Exercise description »
An exact restatement of all the data is required, with the pictures left out.

Supplied records »
:::::

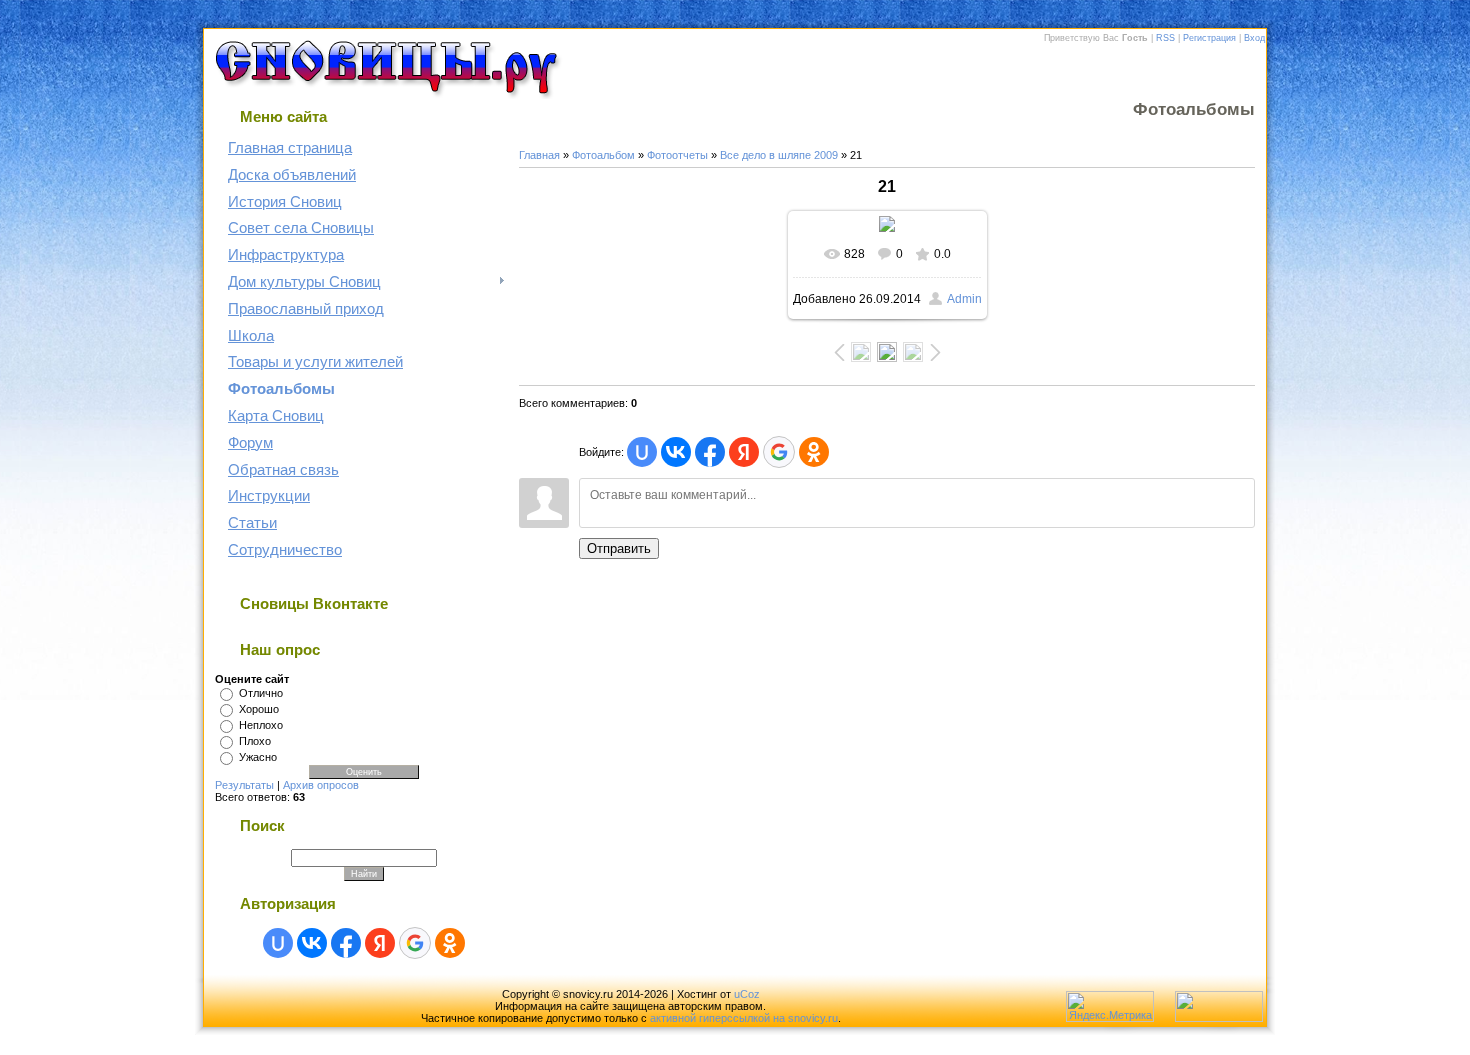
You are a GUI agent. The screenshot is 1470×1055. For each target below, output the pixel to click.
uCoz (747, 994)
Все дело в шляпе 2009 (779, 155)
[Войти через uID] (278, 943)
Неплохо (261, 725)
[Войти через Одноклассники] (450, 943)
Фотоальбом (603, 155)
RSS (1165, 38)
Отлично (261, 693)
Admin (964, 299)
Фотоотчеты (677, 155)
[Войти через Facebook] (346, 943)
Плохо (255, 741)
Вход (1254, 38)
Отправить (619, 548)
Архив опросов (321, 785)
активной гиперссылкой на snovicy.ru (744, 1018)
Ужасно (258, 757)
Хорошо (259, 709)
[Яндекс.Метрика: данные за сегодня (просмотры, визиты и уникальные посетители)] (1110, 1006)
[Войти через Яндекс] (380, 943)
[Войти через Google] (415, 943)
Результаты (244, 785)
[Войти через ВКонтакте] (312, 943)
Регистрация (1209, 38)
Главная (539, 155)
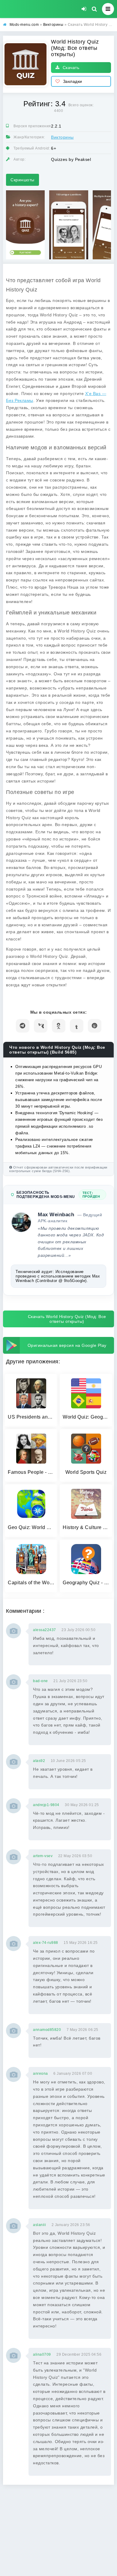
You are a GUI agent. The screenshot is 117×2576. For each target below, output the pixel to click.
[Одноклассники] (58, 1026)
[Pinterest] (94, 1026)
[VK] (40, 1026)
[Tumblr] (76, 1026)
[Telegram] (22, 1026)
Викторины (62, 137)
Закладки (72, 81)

:::::

Exercise solution »
You are a GUI agent. The screenshot is 1470×1055. For each target below, output the pixel to click.
uCoz (747, 994)
Все дело в шляпе 2009 (779, 155)
[Войти через uID] (278, 943)
Неплохо (261, 725)
[Войти через Одноклассники] (450, 943)
Фотоальбом (603, 155)
RSS (1165, 38)
Отлично (261, 693)
Admin (964, 299)
Фотоотчеты (677, 155)
[Войти через Facebook] (346, 943)
Плохо (255, 741)
Вход (1254, 38)
Отправить (619, 548)
Архив опросов (321, 785)
активной гиперссылкой на snovicy.ru (744, 1018)
Ужасно (258, 757)
Хорошо (259, 709)
[Яндекс.Метрика: данные за сегодня (просмотры, визиты и уникальные посетители)] (1110, 1006)
[Войти через Яндекс] (380, 943)
[Войти через Google] (415, 943)
Результаты (244, 785)
[Войти через ВКонтакте] (312, 943)
Регистрация (1209, 38)
Главная (539, 155)
You are a GUI agent. The screenshot is 117×2576. For each target below, output the pixel to click.
[Одноклассники] (58, 1026)
[Pinterest] (94, 1026)
[VK] (40, 1026)
[Tumblr] (76, 1026)
[Telegram] (22, 1026)
Викторины (62, 137)
Закладки (72, 81)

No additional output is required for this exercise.